Texas state officials have made no secret about their desire to discriminate against transgender people. A new lawsuit filed Tuesday makes clear that they now don’t even want to provide transgender people health care.
Just a day after a federal court blocked the Department of Education from protecting transgender students from discrimination in schools thanks to a different lawsuit, Texas — joined by Wisconsin, Nebraska, Kentucky, and Kansas and represented by the Becket Fund for Religious Liberty — filed a new complaint challenging regulations from the Department of Health and Human Services (HHS) that prohibit discrimination against transgender people in health care. The rule ensures that trans people can access medically necessary treatment in procedures, have those procedures covered by insurance, and have their gender respected in medical facilities.
In addition to the five states, the plaintiffs include the Christian Medical & Dental Associations (CMDA)and Franciscan Alliance, a Catholic hospital system. According to the complaint, these organizations object to providing services (or even referrals) for transition-related care or providing insurance that covers such care because it violates their religious beliefs.
Essentially, this suit is akin to Hobby Lobby, except it objects to transgender care instead of birth control.
The complaint repeatedly refers to standards of care, and the need for states and physicians to be able to maintain “standards of care that rely upon the medical judgment of health professionals as to what is in the best interests of their patients.” Requiring doctors to perform procedures that they do not believe are in the best interest of the patient would turn “the venerable medical oath to ‘do no harm’ on its head.” Physicians should have the ability “to offer a contrary view” to HHS’s conclusions that transition-related treatments are no longer “experimental.” The plaintiffs in the suit believe that transition care is not only still experimental, but also “ethically questionable and potentially harmful.”

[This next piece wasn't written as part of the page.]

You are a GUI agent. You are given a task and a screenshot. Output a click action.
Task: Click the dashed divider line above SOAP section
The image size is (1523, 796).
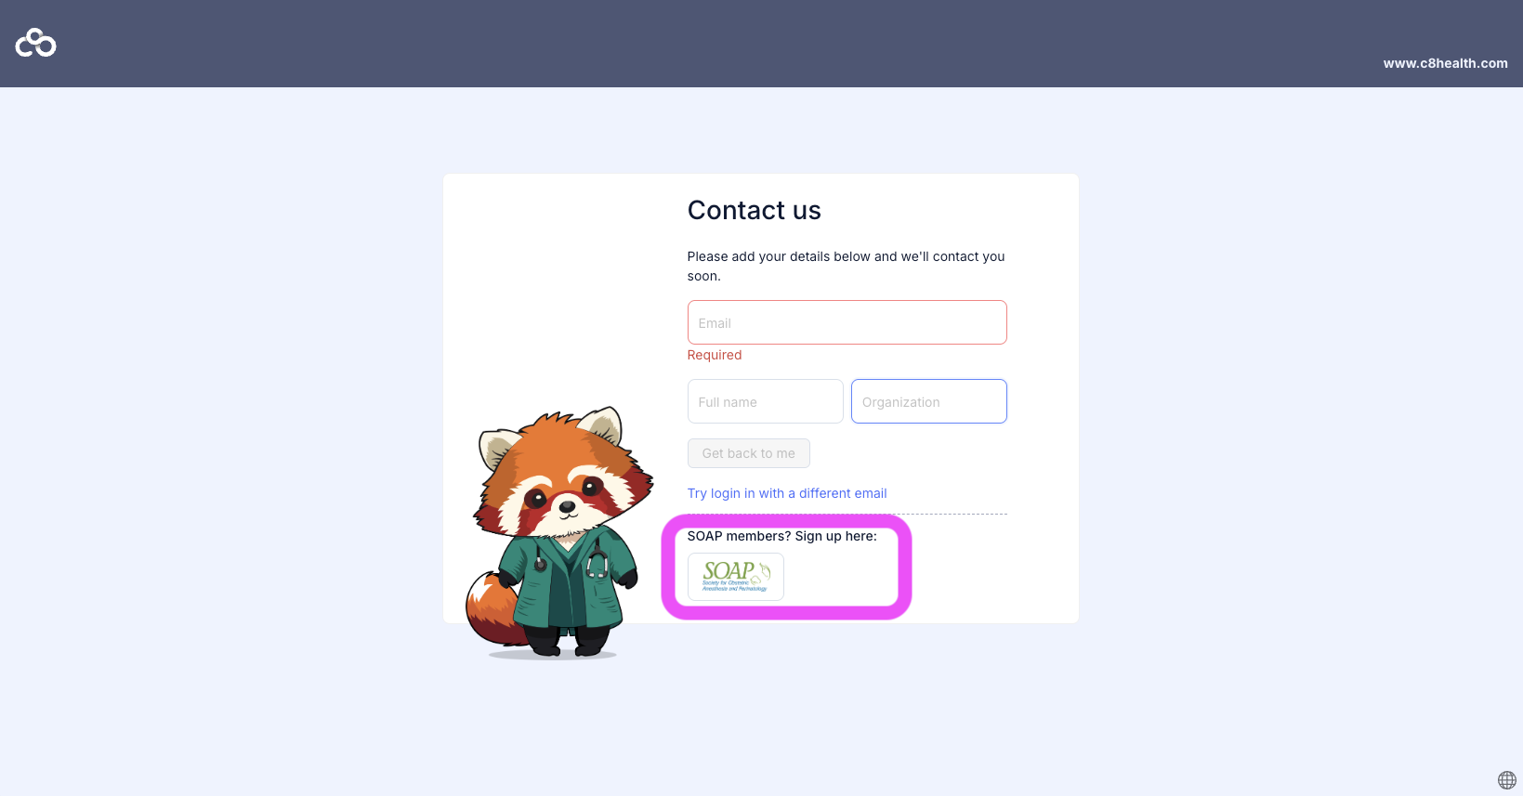coord(957,514)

Building standards of care around this belief, the complaint assures, does not compromise patients’ respect:
Every person should be treated with dignity and respect, especially when in need of medical attention. The standard of care established in Texas, and around the country, enables patients to obtain quality healthcare as determined by medical professionals, and not those outside the doctor-patient relationship. The Regulation, however, usurps this standard of care. It discards independent medical judgment and a physician’s duty to his or her patient’s permanent well-being and replaces them with rigid commands.
Nowhere, however, does the suit acknowledge the World Professional Association for Transgender Health (WPATH), which has maintained research-informed standards of care for transgender people for nearly 40 years. The WPATH standards, first proposed in 1979 and updated several times since, are based on “the best available science and expert professional consensus.” They recommend affirming transgender people’s identities and recognize that gender transition improves their well-being.
The plaintiffs in the suit make no secret of the fact that they reject this science in favor of their own religious beliefs. For example, the suit cites CMDA’s “Transgender Identification Ethics Statement,” which takes the literal opposite position of the WPATH standards, because validating transsexual “desires” is “contrary to a Christian worldview:
In contrast to the current culture, CMDA believes that finding one’s identity within God’s design will result in a more healthy and fulfilled life. CMDA believes, moreover, that social movements which contend that gender is decided by choice are mistaken in defining gender, not by nature, but according to desire. Authentic personal identity consists in social gender expression that is congruent with one’s natural biological sex. CMDA recognizes that this traditional view has become counter-cultural; however, CMDA affirms that God’s design transcends culture.
CMDA’s statement also claims that affirming children’s gender identity and allowing them to delay puberty has “lifelong physical, psychological, and social consequences,” even though the available evidence says the exact opposite — that delaying puberty is safe and totally reversible.
Like CMDA, Franciscan similarly rejects the existence of transgender identities:
Franciscan holds religious beliefs that sexual identity is an objective fact rooted in nature as male or female persons. Like the Catholic Church it serves, Franciscan believes that a person’s sex is ascertained biologically, and not by one’s beliefs, desires, or feelings. Franciscan believes that part of the image of God is an organic part of every man and woman, and that women and men reflect God’s image in unique, and uniquely dignified, ways. Franciscan does not believe that government has either the power or the authority to redefine sex.
The suit claims that even providing “psychiatric support” as part of a medical transition would violate its “best medical judgment and its religious beliefs.” Even simply providing insurance coverage for such procedures would “constitute impermissible material cooperation with evil.”
Combined with a court decision last week that justified a funeral parlor firing a trans woman for religious reasons, this lawsuit sets a terrifying precedent for transgender people. If these cases reach the Supreme Court and it follows the same reasoning it used in Hobby Lobby — perhaps less likely without Justice Antonin Scalia, but still possible— it would create a society in which transgender people could legally be denied the necessary foundations of life simply because of their identities.
According to Texas Attorney General Ken Paxton (R), this is the thirteenth lawsuit he has been “forced to bring against the Obama Administration’s continued threats on constitutional rights of Texans.” Since President Obama took office in 2009, Texas has sued his administration at least 43 times.